Comme le voulait le Polisario ?
Christopher Ross, un diplomate américain qui n’est inconnu ni chez nous ni dans le monde arabe, serait pressenti pour remplacer Peter Van Walsum, personnage dont le contrat n’a pas été renouvelé en tant qu’envoyé spécial du secrétaire général de l’ONU pour le Sahara occidental. Si la nomination de M. Ross, annoncée par le sérieux quotidien madrilène El Pais, se confirme, le Polisario verrait enfin le vœu de son Président de voir les Nations unies charger un Américain du dossier du Sahara occidental exaucé.
La satisfaction sahraouie serait double étant donné que M. Ross maîtrise le dossier en tant que proche témoin puisqu’il exerçait déjà à Alger au moment de l’invasion du Sahara occidental et de la fuite éperdue de ses populations, pourchassées et bombardées par les FAR dans le désert. Il connaît tout cela sur le bout des doigts comme il sait aussi que les Sahraouis n’abdiqueront jamais leur droit à l’autodétermination et que les Algériens soutiendront ce droit tant qu’il y a un Sahraoui pour le faire valoir.
M. Ross n’aura sans doute pas la tâche facile quand on connaît les entourloupettes et autres reniements marocains, mais il héritera au moins d’une situation plus claire puisque débarrassée à jamais d’un «réalisme» contrefait qui la polluait. Le successeur de Walsum s’appuiera peut-être, lui, sur un autre réalisme.
Celui qui dit que le Polisario est reconnu comme le représentant unique et légitime du peuple sahraoui, que la République arabe sahraouie démocratique est membre fondateur de l’Union africaine, qu’elle a été reconnue par quelque 80 pays et que pas un seul Etat ne reconnaît la souveraineté du Maroc sur un seul pouce du territoire du Sahara occidental.
La réalité du terrain nous dit que le Polisario a, malgré l’opposition marocaine, été récemment admis en tant qu’observateur au sein de l’Internationale socialiste et que le Parlement européen s’intéresse de plus en plus à la question du Sahara occidental, théâtre d’incessantes atteintes aux droits humains.
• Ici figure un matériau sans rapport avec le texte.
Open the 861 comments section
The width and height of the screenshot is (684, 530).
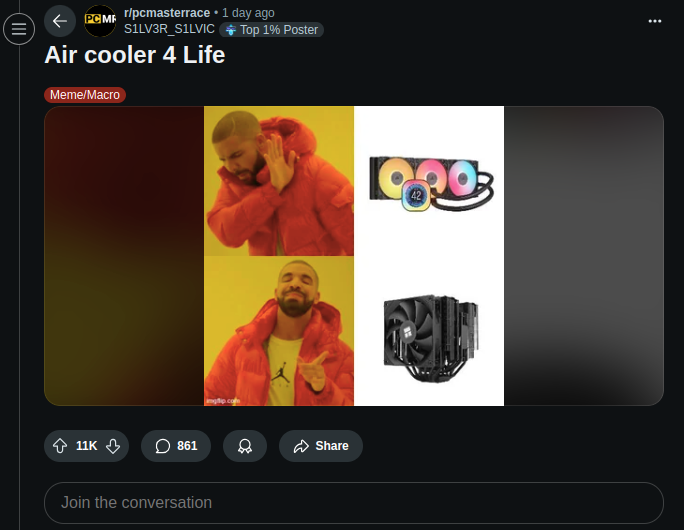point(176,446)
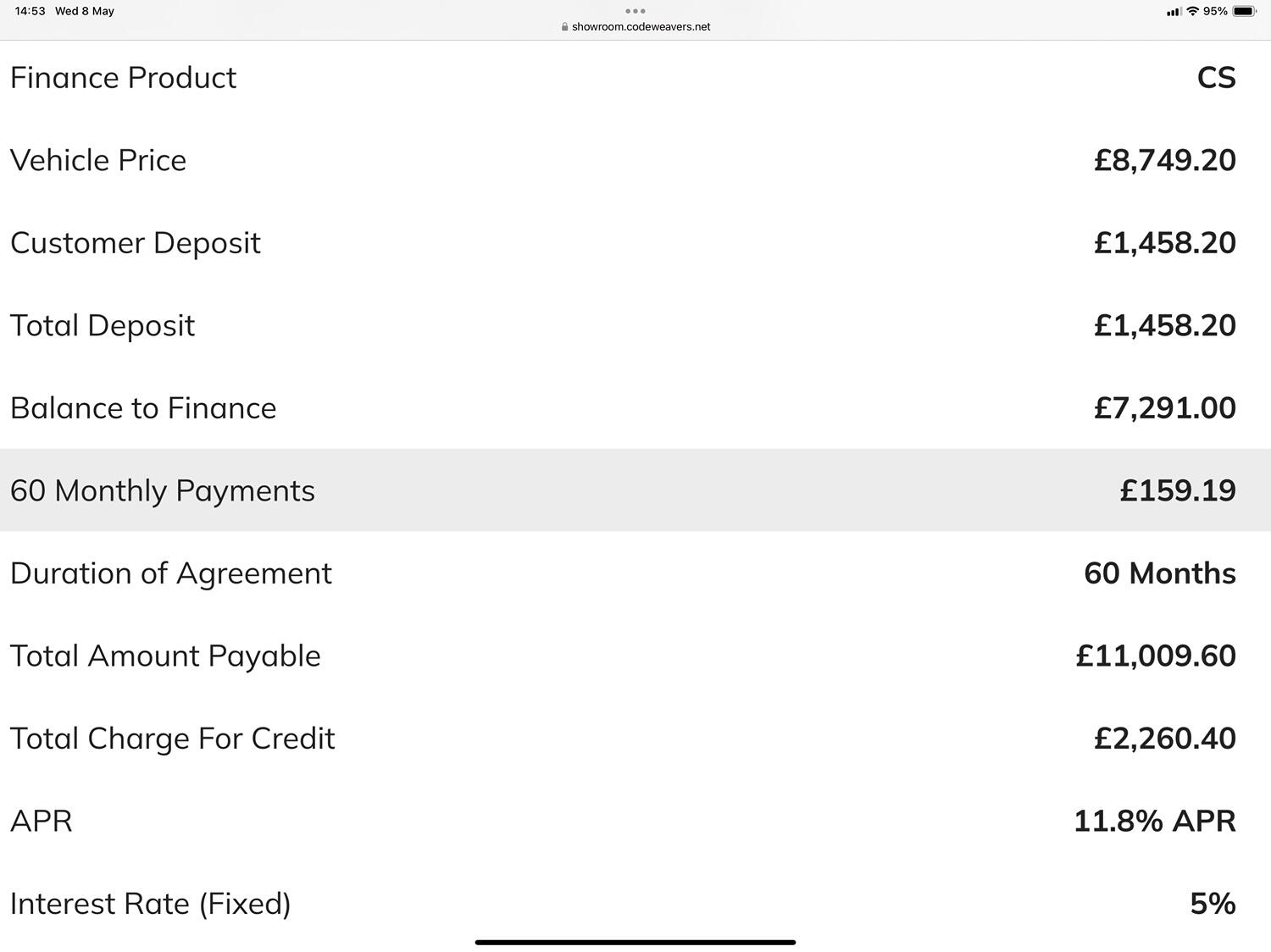Select the Finance Product row label
Screen dimensions: 1271x952
point(124,78)
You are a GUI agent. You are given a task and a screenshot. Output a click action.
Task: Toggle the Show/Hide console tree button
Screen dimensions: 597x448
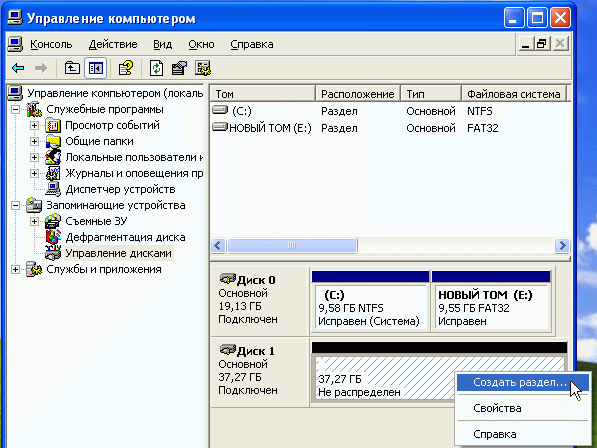(x=96, y=69)
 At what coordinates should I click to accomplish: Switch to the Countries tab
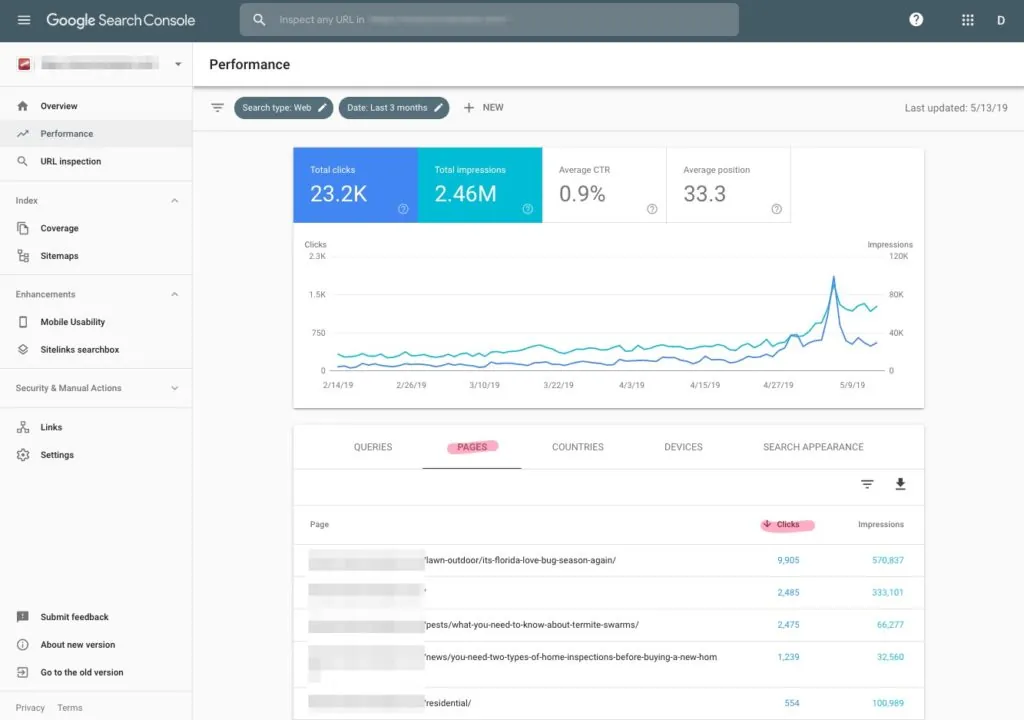click(578, 447)
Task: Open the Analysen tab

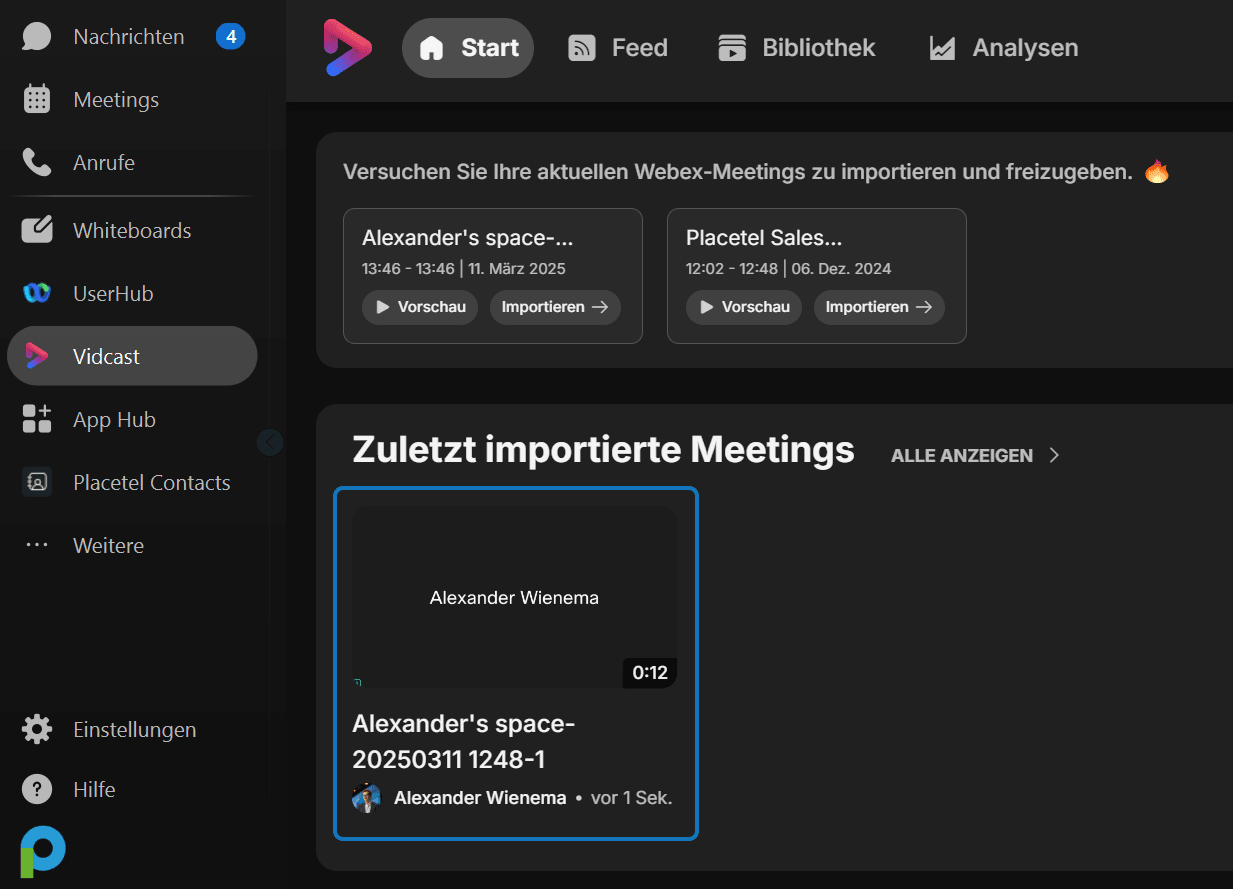Action: [1004, 48]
D’où la décision prise hier de dépêcher une commission ad hoc pour s’enquérir de la gravité de la situation dans les territoires occupés.
Quand M. Ross entamera sa mission, il le fera persuader que, contrairement à ce qui était ânonné, la proposition d’«autonomie» n’est ni «sérieuse» ni «crédible» et qu’au contraire elle se mettait en travers de la légalité internationale. De l’aveu de tous les acteurs, les quatre rounds de Manhasset n’ont rien changé au problème à part démontrer la vanité de la proposition marocaine et permettre à Mme Condoleezza Rice d’aller relancer, à partir de Rabat même, la «solution mutuellement acceptable».
Une déclaration qui venait comme une poignée de terre lancée sur la tombe de l’autonomie. Les propos de Mme Rice sur la question du Sahara occidental, son insistance sur l’amélioration des relations algéro-marocasines et, partant, intermaghrébines sont annonciateurs d’un changement au Maghreb où, la pression internationale aidant, la tendance semble incliner pour la paix.